We've been able to do that by using engineering advances in numerous areas, but the one I'd like to talk about today is data recorders. There have been major advances in recorder technology that have tremendous potential to spot safety problems before they become accidents, prevent accidents, figure out what happened in accidents and ultimately save lives.

Unfortunately, many times safety regulators and industry are slow to adopt the latest technology. Which is odd considering that in this country today, it's commonplace for kids to play with state-of the art computer games. And for adults to try to impress each other with the smallest cell phone or a satellite tracking device in their car or even in the palm of their hand. What's wrong with this picture? Nothing, really, except it leaves the impression that high-tech has crept into every corner of American life. It hasn't. In fact, we are woefully behind in applying the latest technology to improving efficiency, productivity and safety in all transportation modes.

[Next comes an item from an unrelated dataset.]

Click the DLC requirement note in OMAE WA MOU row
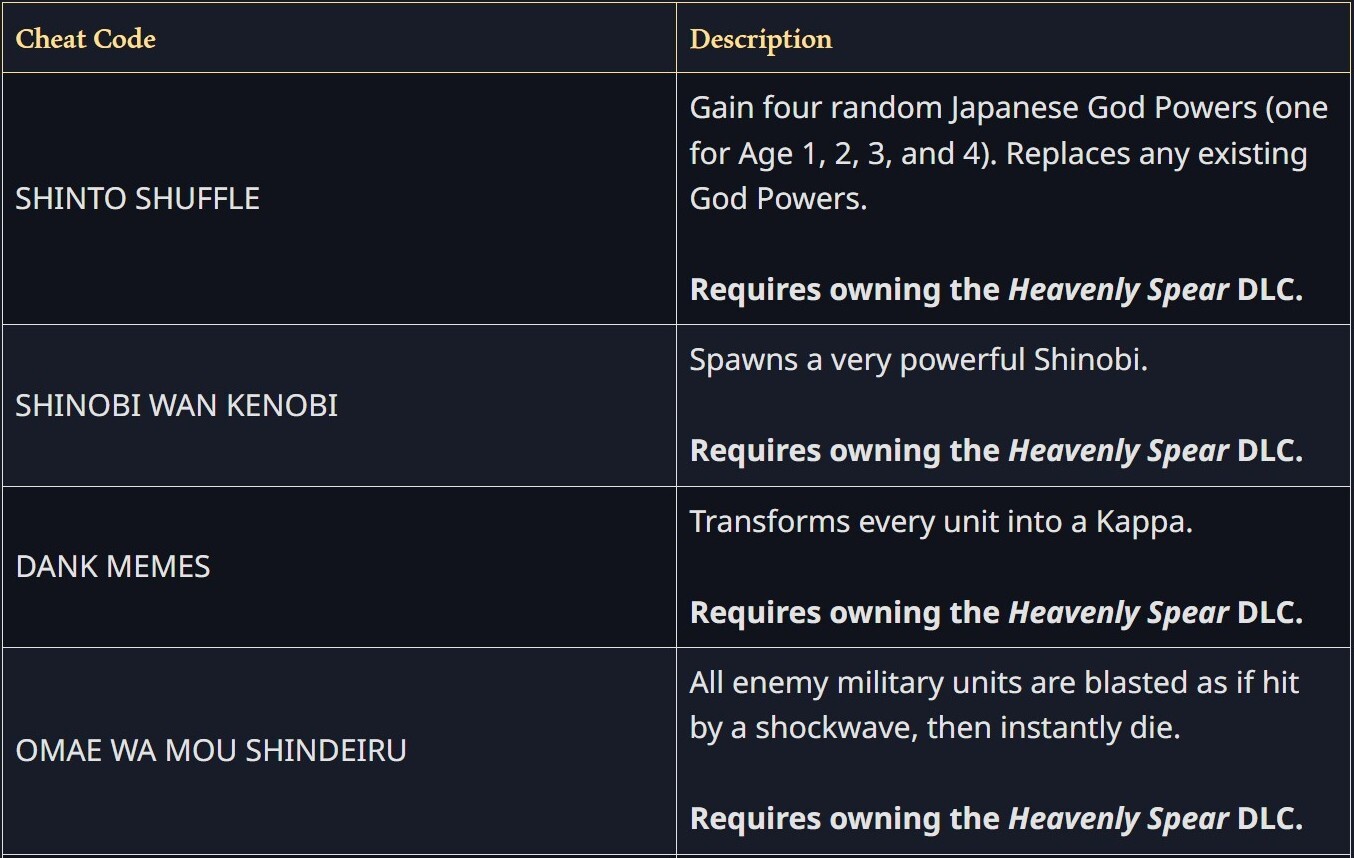The image size is (1354, 858). (x=996, y=819)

Since joining the NTSB my eyes have been opened to just how far we have come -- and how far we have to go -- to improve transportation safety. I know I have just a short time before you today, but I hope that everyone of you will go back to your offices and homes with the same commitment I have -- to use the technology we have right here and now to reduce transportation accidents, injuries and deaths and the huge emotional and financial burden it heaps on all of us.

0ne of the most effective tools available is the data-recording device. For many people, the only recording device they're aware of are the "black boxes" that are pushed into the national spotlight following a major plane crash. The availability of accurate data reduces the time and resources needed to complete an investigation, the cost to taxpayers and - most importantly - the speed at which corrective actions can be taken.

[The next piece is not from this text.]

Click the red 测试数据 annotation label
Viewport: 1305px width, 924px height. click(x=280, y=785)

Last March, the Safety Board concluded its lengthy investigation of USAir flight 427, a 737 that crashed on approach to Pittsburgh in 1994, killing all 132 on board. Imagine how much of that four-and-a-half years could have been saved if the airplane had not been equipped with a relatively primitive flight data recorder -- one that was only required to record 11 parameters and had two additional engine parameters. That recorder tracked altitude, indicated airspeed, heading, microphone keying, exhaust gas temperature, fuel flow, compressor speed, fan speed, roll attitude, control column position, pitch attitude, longitudinal acceleration, and vertical acceleration.

Crucial parameters missing from flight 427's flight data recorder -- and not required by the FAA at the time of the accident -- included pitch control surfaces positions, control wheel and lateral control surfaces positions, rudder pedal and yaw control surfaces positions, and lateral acceleration - all crucial to the investigation. This lack of information made the investigation extremely tough and challenging, the longest aviation, and possibly the most complex, accident investigation in the NTSB's 33-year history.

NTSB and party investigators spent more than 100,000 hours on the investigation. They logged more than 6,000 hours alone on performing scientific aircraft rudder tests to determine the impact of pilot inputs, hydraulic fluid contamination, yaw damper failure, rudder power control unit failure, structural failure, electrical short circuits and effects of extreme temperatures. Information from more than 60 flight data recorders had to be analyzed from 737 flights in which pilots reported uncommanded rolls. Many of the 737s we investigated also did not have extensive recorder parameters. So most of the 737 incidents required painstaking analysis -- sometimes months or even years -- to estimate and extrapolate parameter values that could have been recorded. And there are 14,000 pages of technical information on the investigation in the public docket.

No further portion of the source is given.